GOAL OF THE EXERCISE
From the entries below, extract every line that includes the word "computer".

Segment Open

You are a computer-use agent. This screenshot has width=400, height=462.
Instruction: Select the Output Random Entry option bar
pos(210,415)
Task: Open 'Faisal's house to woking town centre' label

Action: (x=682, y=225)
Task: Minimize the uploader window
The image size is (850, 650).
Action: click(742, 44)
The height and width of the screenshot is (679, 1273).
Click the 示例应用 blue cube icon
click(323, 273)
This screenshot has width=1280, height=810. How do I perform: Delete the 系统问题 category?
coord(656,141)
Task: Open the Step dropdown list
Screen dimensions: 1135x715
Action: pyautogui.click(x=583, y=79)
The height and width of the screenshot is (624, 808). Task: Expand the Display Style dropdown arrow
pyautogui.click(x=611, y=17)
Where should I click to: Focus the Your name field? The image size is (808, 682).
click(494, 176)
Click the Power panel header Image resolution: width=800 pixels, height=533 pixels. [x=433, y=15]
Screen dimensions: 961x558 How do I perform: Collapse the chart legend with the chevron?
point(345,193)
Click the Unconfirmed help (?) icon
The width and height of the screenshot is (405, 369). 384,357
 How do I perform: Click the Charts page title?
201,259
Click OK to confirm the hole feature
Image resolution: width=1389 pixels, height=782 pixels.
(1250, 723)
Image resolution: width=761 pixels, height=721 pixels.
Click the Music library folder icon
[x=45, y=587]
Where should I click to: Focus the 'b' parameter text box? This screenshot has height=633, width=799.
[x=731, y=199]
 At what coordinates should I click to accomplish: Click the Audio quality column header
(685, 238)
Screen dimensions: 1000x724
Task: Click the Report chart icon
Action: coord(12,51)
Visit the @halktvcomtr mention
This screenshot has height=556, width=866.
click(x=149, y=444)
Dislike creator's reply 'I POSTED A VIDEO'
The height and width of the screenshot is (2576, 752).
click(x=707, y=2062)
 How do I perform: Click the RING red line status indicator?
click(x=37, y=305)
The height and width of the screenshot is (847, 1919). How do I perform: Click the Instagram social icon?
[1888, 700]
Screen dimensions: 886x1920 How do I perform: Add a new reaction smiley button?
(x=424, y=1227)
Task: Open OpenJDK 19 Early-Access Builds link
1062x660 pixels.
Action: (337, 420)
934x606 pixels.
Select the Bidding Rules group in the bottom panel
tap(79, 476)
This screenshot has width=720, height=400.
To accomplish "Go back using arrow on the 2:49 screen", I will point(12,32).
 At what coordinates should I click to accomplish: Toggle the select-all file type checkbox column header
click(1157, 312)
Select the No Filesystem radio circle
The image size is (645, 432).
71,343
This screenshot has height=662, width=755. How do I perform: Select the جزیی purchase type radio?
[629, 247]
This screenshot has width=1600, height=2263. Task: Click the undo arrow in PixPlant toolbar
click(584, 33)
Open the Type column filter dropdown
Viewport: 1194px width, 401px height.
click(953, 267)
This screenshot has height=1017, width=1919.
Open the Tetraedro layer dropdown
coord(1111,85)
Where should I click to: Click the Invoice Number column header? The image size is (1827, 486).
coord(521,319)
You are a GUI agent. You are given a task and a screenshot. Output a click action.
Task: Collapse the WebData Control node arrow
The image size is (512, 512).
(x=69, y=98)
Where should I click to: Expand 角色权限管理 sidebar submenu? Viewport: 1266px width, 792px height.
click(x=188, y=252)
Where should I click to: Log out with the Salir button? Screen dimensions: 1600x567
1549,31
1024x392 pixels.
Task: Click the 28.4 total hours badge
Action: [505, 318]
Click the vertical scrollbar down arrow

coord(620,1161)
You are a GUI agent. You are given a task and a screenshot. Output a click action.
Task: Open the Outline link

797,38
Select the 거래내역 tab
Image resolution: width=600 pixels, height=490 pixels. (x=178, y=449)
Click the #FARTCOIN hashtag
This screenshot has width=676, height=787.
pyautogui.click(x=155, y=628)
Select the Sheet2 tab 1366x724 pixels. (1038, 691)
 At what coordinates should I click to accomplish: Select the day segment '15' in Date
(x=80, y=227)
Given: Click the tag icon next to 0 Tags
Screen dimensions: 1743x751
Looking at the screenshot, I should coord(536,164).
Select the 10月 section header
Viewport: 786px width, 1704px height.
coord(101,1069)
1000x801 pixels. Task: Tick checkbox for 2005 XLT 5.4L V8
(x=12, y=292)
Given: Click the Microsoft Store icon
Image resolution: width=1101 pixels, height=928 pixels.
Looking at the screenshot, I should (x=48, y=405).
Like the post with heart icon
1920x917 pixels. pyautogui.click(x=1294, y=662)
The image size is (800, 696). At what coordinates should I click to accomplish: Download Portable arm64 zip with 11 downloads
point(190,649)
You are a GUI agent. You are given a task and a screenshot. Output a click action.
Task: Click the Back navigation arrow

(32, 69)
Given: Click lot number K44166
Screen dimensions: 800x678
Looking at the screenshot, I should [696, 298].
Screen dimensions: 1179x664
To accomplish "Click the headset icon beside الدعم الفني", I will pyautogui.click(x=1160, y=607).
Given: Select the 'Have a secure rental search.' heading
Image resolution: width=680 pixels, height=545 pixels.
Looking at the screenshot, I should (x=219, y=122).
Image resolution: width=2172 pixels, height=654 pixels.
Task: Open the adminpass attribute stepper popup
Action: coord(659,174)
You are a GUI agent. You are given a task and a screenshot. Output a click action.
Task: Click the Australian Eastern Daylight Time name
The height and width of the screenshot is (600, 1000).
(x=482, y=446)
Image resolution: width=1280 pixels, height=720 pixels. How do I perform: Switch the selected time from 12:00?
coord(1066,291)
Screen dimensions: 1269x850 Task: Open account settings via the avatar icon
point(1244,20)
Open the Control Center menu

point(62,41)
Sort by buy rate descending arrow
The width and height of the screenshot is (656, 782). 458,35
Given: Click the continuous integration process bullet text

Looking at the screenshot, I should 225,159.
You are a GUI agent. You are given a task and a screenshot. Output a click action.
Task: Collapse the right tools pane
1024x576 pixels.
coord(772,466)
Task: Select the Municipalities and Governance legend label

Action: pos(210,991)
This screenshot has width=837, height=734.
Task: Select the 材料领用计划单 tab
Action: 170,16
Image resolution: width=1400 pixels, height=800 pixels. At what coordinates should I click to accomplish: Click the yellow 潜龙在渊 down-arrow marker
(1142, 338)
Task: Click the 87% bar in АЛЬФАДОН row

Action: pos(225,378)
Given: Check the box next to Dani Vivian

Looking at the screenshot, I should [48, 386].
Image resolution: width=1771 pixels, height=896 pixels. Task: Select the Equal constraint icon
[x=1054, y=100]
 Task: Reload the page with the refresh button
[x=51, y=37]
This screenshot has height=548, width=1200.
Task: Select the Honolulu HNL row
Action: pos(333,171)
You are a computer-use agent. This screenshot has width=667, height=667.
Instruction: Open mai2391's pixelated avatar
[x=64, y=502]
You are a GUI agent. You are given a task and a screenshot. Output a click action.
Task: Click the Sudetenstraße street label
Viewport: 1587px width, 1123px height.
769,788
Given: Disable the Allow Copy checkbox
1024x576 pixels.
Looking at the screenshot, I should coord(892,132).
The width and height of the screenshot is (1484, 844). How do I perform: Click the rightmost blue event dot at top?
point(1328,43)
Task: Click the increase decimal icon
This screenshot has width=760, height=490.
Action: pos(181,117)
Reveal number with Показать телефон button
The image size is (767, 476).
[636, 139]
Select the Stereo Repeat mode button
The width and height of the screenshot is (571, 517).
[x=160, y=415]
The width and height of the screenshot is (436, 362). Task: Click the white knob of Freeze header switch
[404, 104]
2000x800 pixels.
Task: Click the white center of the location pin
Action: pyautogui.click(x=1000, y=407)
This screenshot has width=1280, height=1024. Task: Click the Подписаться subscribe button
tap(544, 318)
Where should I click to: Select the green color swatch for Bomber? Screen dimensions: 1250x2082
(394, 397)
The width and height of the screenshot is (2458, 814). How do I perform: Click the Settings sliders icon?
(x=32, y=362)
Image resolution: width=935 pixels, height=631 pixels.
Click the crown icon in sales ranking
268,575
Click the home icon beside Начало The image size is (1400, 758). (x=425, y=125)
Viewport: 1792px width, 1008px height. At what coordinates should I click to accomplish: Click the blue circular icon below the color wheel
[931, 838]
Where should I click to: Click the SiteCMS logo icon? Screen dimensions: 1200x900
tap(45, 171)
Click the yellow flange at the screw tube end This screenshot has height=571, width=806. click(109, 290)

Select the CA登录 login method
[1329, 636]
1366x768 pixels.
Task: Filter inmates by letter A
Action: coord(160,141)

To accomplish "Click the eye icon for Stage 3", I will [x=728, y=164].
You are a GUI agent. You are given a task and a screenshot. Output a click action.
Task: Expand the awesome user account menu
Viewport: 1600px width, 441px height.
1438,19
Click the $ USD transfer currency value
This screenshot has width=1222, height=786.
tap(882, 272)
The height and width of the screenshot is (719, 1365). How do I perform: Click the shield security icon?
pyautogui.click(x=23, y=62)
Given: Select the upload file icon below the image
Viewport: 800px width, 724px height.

Segment Closed

ANSWER SECTION
You are a computer-use agent. This screenshot has width=400, height=462.
You are a computer-use agent. This screenshot has width=667, height=667.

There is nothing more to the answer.